Stored data entries:
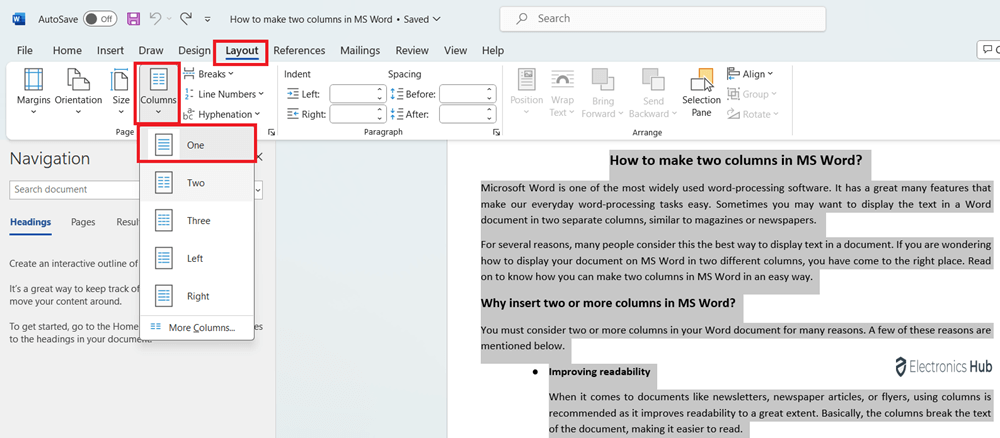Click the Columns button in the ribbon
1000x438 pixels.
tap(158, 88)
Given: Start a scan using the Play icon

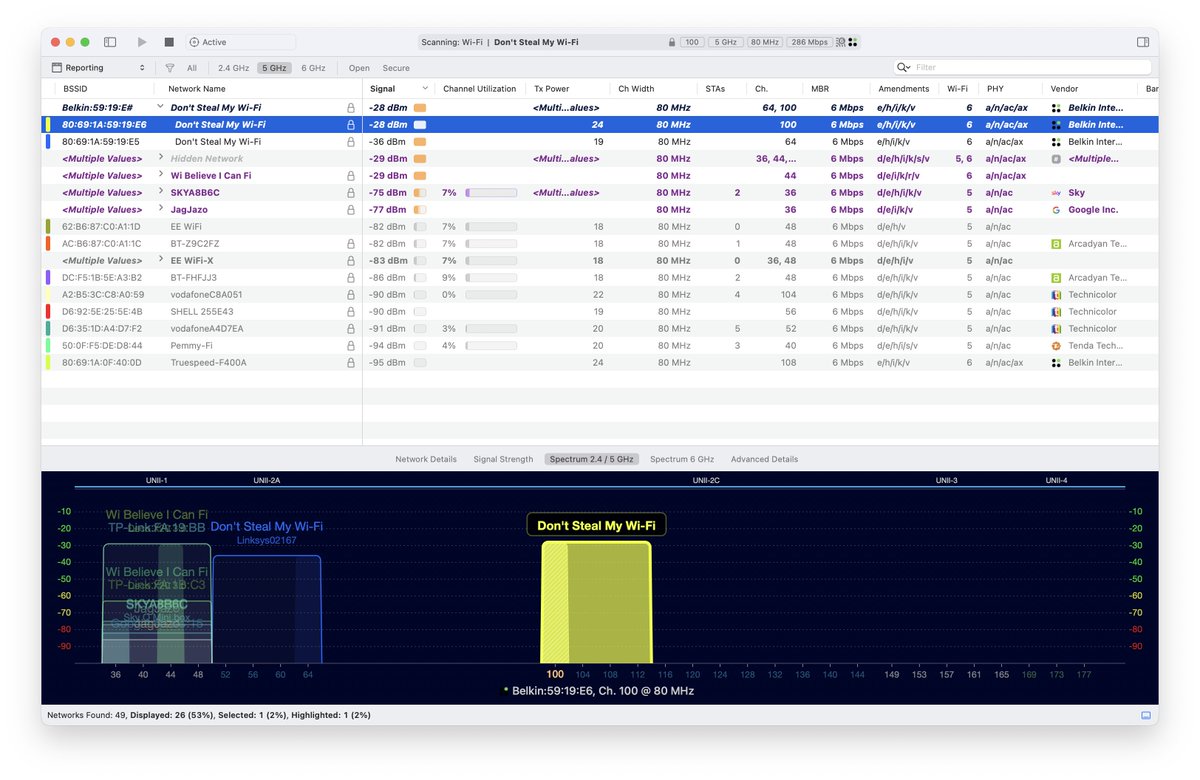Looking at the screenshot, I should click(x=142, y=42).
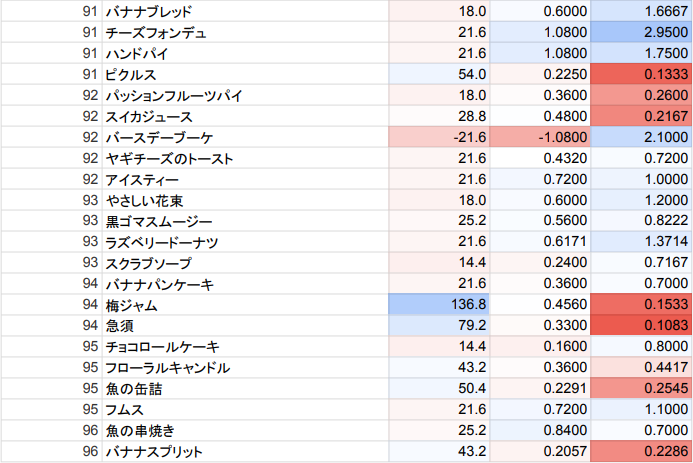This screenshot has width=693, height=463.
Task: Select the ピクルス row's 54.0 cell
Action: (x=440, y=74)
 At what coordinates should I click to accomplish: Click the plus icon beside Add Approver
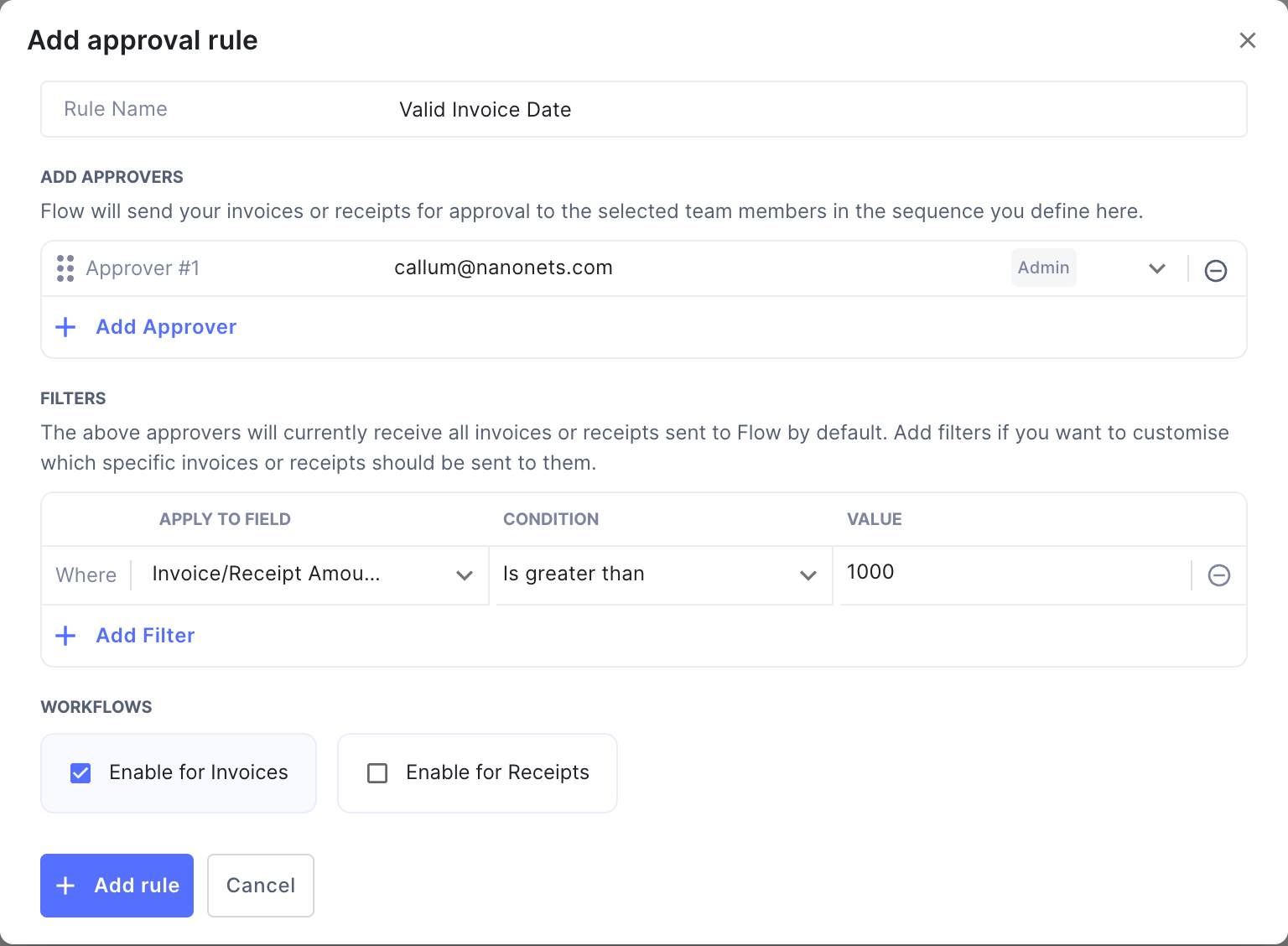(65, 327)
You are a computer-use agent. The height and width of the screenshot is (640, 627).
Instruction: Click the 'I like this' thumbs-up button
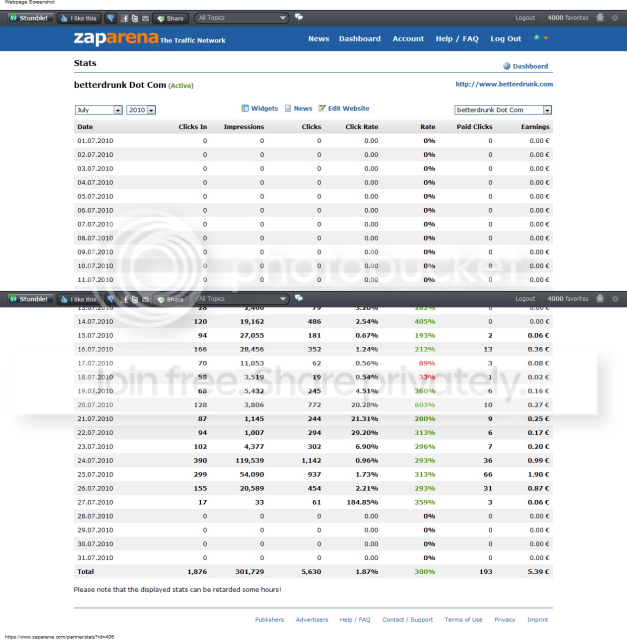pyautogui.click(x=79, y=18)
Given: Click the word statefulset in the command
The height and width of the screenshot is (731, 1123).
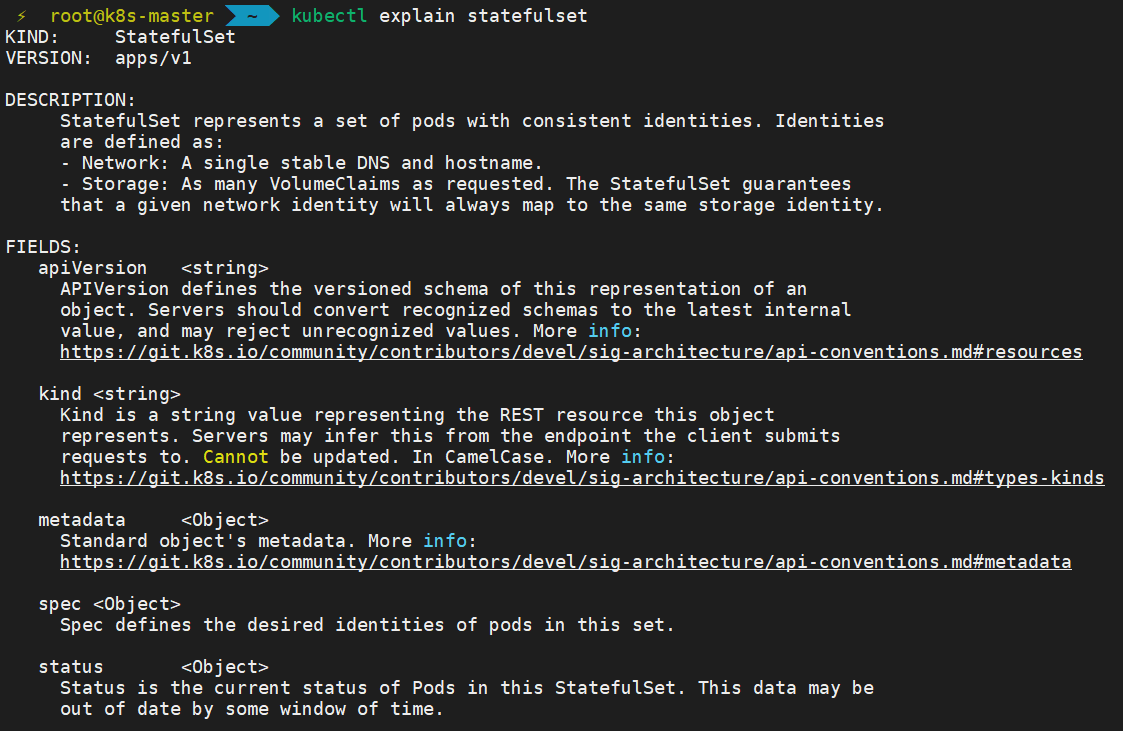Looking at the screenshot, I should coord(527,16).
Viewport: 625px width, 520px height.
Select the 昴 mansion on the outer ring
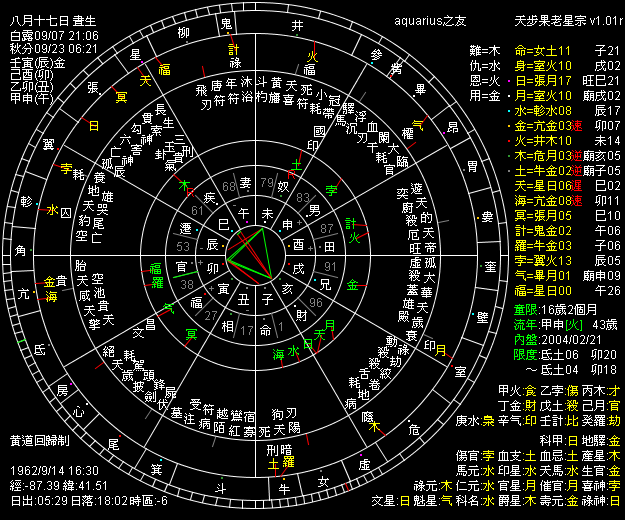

(ABOUT THIS EXERCISE) Each line from the one with "The height and width of the screenshot is (731, 1123)." through the final line of the records must be copied exactly, with no pictures and no additional lines.

(SOLUTION BELOW)
The height and width of the screenshot is (731, 1123).
Looking at the screenshot, I should coord(527,16).
Viewport: 625px width, 520px height.
Select the 昴 mansion on the outer ring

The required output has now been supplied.